Should the economy be measured by wellbeing over GDP?
By Daniel J. McLaughlin
The UK economy shrank by four times as much as predicted in April. One of the terms you will hear used in reports about this is "GDP", a measurement of the size and health of a country's economy.
Some believe that we should stop obsessing over GDP, and we should measure a country's growth by wellbeing - like New Zealand.
However, critics warn that ignoring GDP and growth could be bad for the economy.
Dan Button, a senior researcher at the New Economics Foundation, says that Britain should follow New Zealand's lead and measure national growth in "a more nuanced way".
In an article for the Guardian, he argues that the UK should "stop obsessing over GDP" because wellbeing is more telling.
New Zealand will use wellbeing when setting budgets and assessing government policy. Decisions on spending will be measured through four dimensions: human capital, social capital, natural capital, and financial and physical capital.
He says that the focus on GDP "masks what's really going on" - and measuring wellbeing is "a step in the right direction".
Button explains: "The economy described by the growth figures released... does not reflect the reality for most people, who do not feel the effect of rising GDP fluctuations on their daily lives.
"GDP fell... but it can continue to grow while wages stagnate, housing remains unaffordable, life expectancy stalls and the planet heats up."
He adds: "In the past, an undue focus on GDP has allowed governments to claim economic victory, while ignoring what is going on under the hood."
However, the Telegraph's Oliver Wiseman argues that the "trendy wellbeing metrics" are no way to assess an economy.
While admitting that GDP "certainly isn't perfect", he says that ignoring growth altogether would set us back.
Wiseman notes that political decision already put other considerations ahead of growth. For instance, the establishment of the NHS was "a step to boost wellbeing".
He argues: "As we pursue other objectives, the risk is that we take for granted the very thing that allows us to do so.

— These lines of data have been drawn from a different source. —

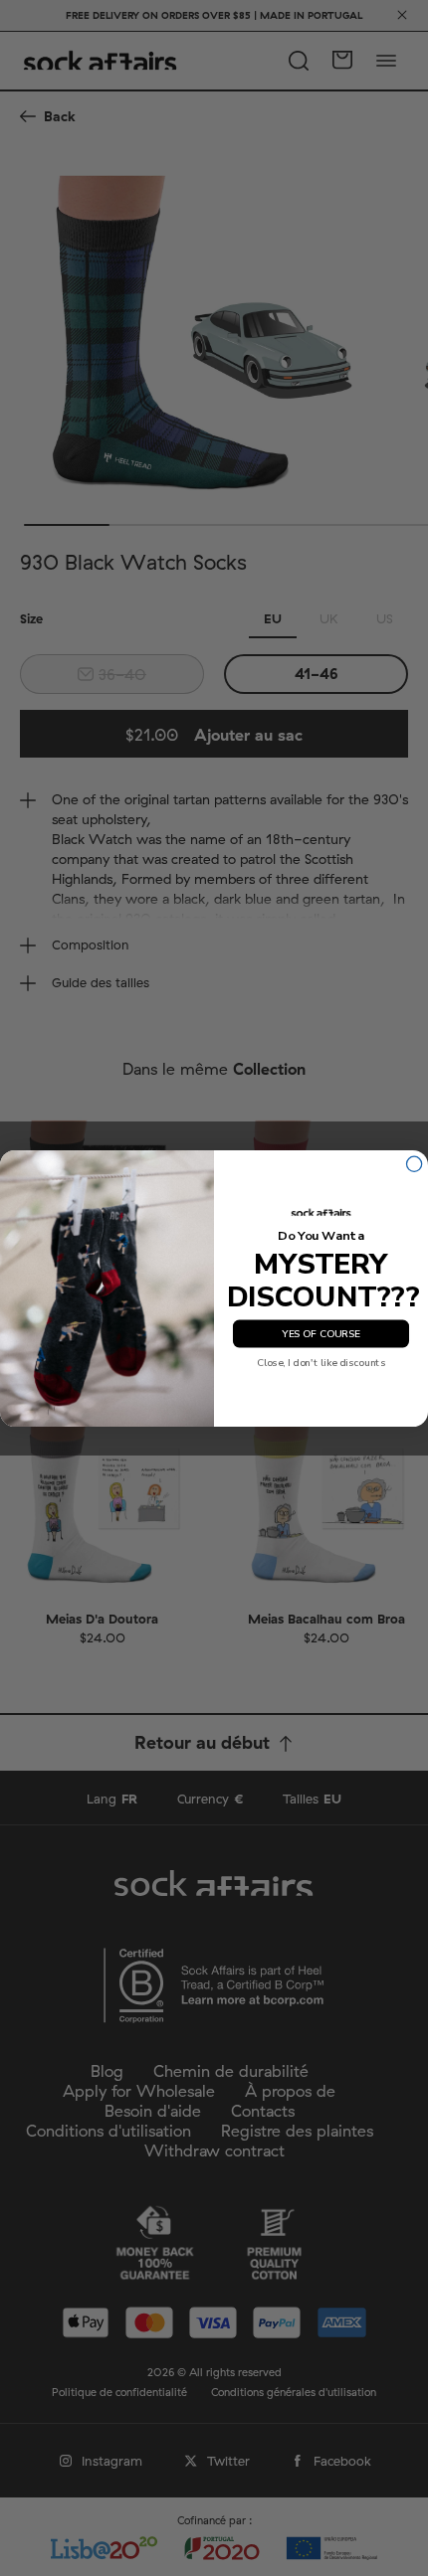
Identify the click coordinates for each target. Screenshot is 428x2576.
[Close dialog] (414, 1163)
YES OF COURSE (320, 1333)
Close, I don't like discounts (321, 1363)
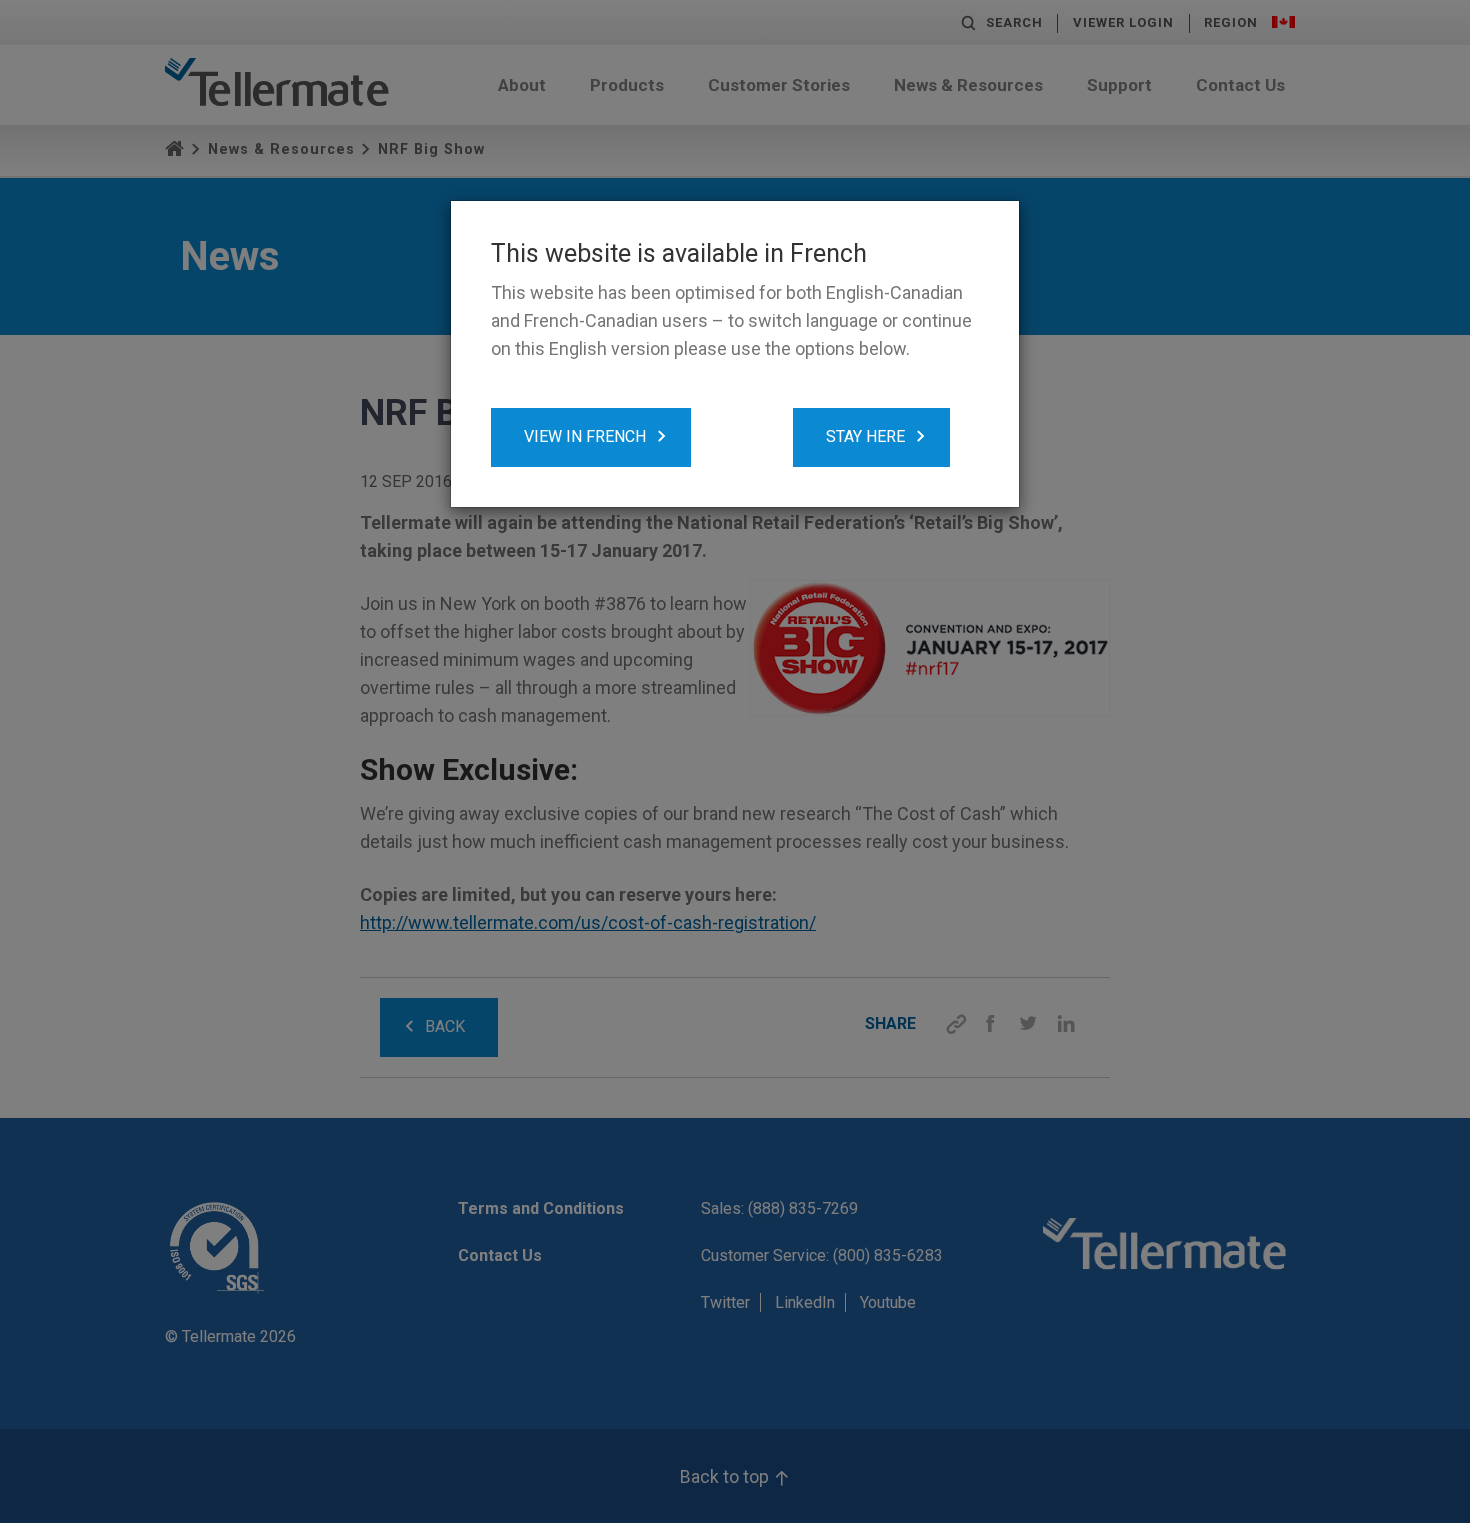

"Growth doesn't just give us the resources needed for public services. it's what meant we escaped the grinding poverty that defined humanity's existence for thousands of years."
Wiseman adds that once you "strip back the trendy packaging" of New Zealand's approach, you are "left with little more than a heavy sprinkling of cash for public services".
He says that it can form the basis for "yet more state intervention, and a rationale for measures that slow economic growth further".
GDP stands for Gross Domestic Product. According to the Bank of England, it is "perhaps the most talked about economic concept".
They explain that it measures the size and the health of a country's economy. The Office for National Statistics collects data from thousands of companies, and they measure GDP in three different ways: the total value of goods and services (‘output’) produced; everyone’s income; or what everyone in the country has spent.
They are the country’s ‘output’, ‘expenditure’ or ‘income’. When the term 'GDP growth' - also called economic growth or simply “growth” - is used, it usually signifies the overall strength of the economy.
The UK economy shrank by four times as much as predicted in April. It shrank by 0.4 per cent, and it was the second consecutive month it fell (it was down by 0.1 per cent in March).
This means that growth for the three months to April slowed to 0.3 per cent.
GDP figures had been boosted in the run-up to March, when the UK was originally meant to leave the European Union. It saw a spurt of growth as "manufacturers stockpiled parts, raw materials and goods in the anticipation of holdups at the border", the BBC reports.
There was a "dramatic fall in car production", which was down by nearly a quarter (24 per cent). A number of car plants shut down in April in preparation for a no-deal Brexit.